§ Belge alıntısı
Arıcılık ekonomisinin zenginliğini keşfedin
2.5 yıl önce bu köşede “Arılar sadece bal üretmez” diye yazmıştım. Geçen ay ülkemizde yüzlerce ülkeden arıcılar ve bilim adamları “arı” ve “bal”ı konuşmaya geldi. Dünyanın en stratejik ekosisteminin başında gelen “arıcılık” üzerine daha geniş bakış açısı getirmek istiyorum.
Eylül ayı sonunda Antalya’da Uluslararası Bal Kongresini, hemen ardından da İstanbul’da Apimondia’yı yani Uluslararası Arıcılık Kongresini takip ettim. Notlarımla birlikte yorumlarımı sizinle paylaşmak istiyorum.
Önceki ay Amerika büyük Irma ve Harvey kasırgalarını yaşadı. Başta Florida bölgesinde olmak üzere 2 milyon arı kovanın yeri değiştirilmek zorunda kaldı. Bu arılar için ciddi bir stres sebebi oluşturuyor ve haftalarca takviye besinle yaşamak zorunda kalıyor.
Muhtemelen günlerce süren yolculuklarında kaybolan yaşamları yanı sıra, bal veriminde ve daha önemlisi sebze ve meyvelerin polenlenmesinde büyük kayıplar görülecektir.

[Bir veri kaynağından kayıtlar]
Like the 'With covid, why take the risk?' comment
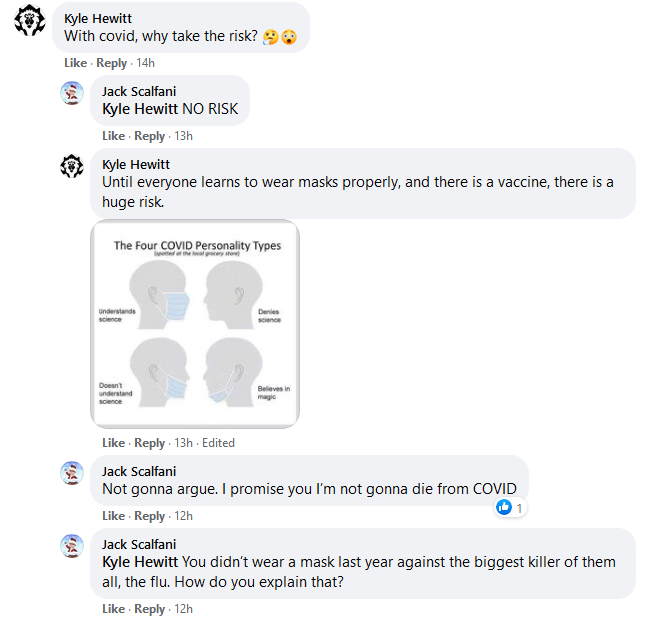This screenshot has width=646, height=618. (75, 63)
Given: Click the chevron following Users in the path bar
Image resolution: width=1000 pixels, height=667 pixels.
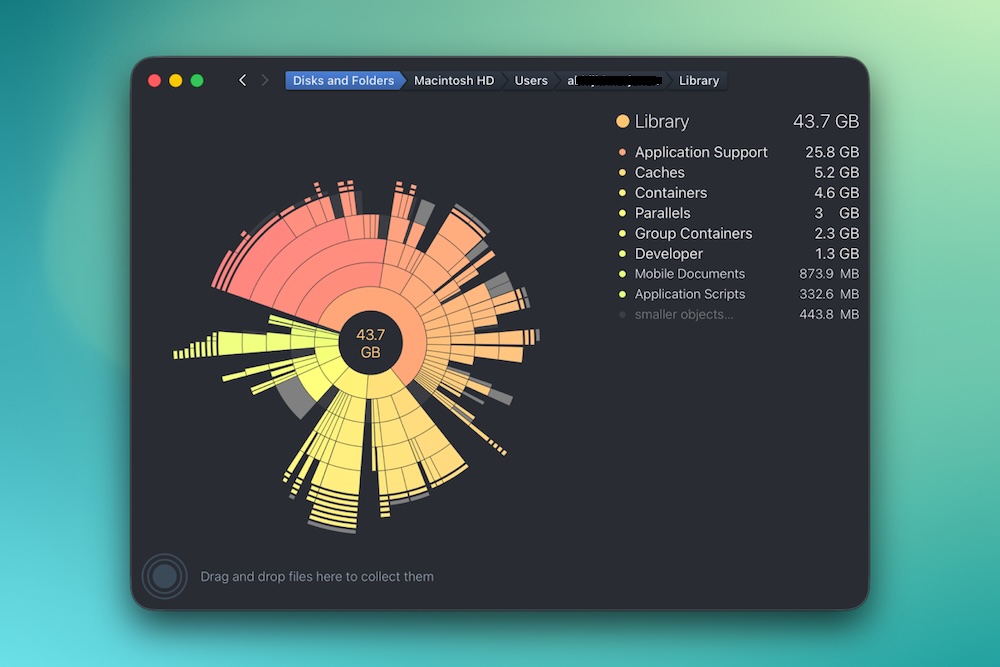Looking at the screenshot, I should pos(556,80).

§ Yönerge
Arıcılık ekonomisi üzerine yazıyı son cümlesinden sonra gelen kısımla sürdürün. Kayıtların bu işle bir ilgisi yok.

§ Yanıt aşağıda
Arıların yaşadığı sorun sadece bu değil. Dünyada saygın bir yeri olan Prof. Dr. Osman Kaftanoğlu, yıllarca Çukurova Üniversitesinde hocalık yaptı. Artık o Nevada’da hocalık yapıyor ve dünyanın her tarafında arıcılık konusunda yeni çalışmaları anlatıyor ve yaşanan sorunlara değiniyor.
Kaftanoğlu’na göre arıcılığın geleceği şu sorunların çözümüne bağlı:
. Çevresel etkiler…
. İlaç kalıntıları…
. Arı neslinin yok olması…
Kasırga benzeri gelişmelerin yanı sıra, iklim değişimleri arıları da etkiliyor.
Endüstriyel tarıma bağlı gübre ve ilaçlama arıları yaşamlarını etkilediği gibi balda da pestisit kalıntısı bırakmaktadır. Ayni şekilde arıya verilecek antibiyotik başta olmak üzere ilaçlar da arı yaşamını ve bal verimine telafisi imkansız sonuçlar veriyor.
Arı neslinin ıslahı üzerine çalışılması gerekiyor. Son dönemde arılarda salgın hastalıklar görülmesi sıklaştı. Salgın hastalıklar sadece insanların sorunu değil. Tek tip tarımsal ürün, endüstriyel ürünler sebebiyle arılar doğal olarak bulabilecekleri ve tedavilerinde kullanabilecekleri endemik ve yabani bitkilere ulaşamıyorlar.
Irk açısından Akdeniz, Avrupa-Sibirya, İran-Turan ırklarının kavşağında olan Türkiye, zengin bir çeşitliliğe sahiptir. Bu yeterli değil ve yeni ırk ıslahları üzerine çalışmalar yoğunlaştırılmalıdır.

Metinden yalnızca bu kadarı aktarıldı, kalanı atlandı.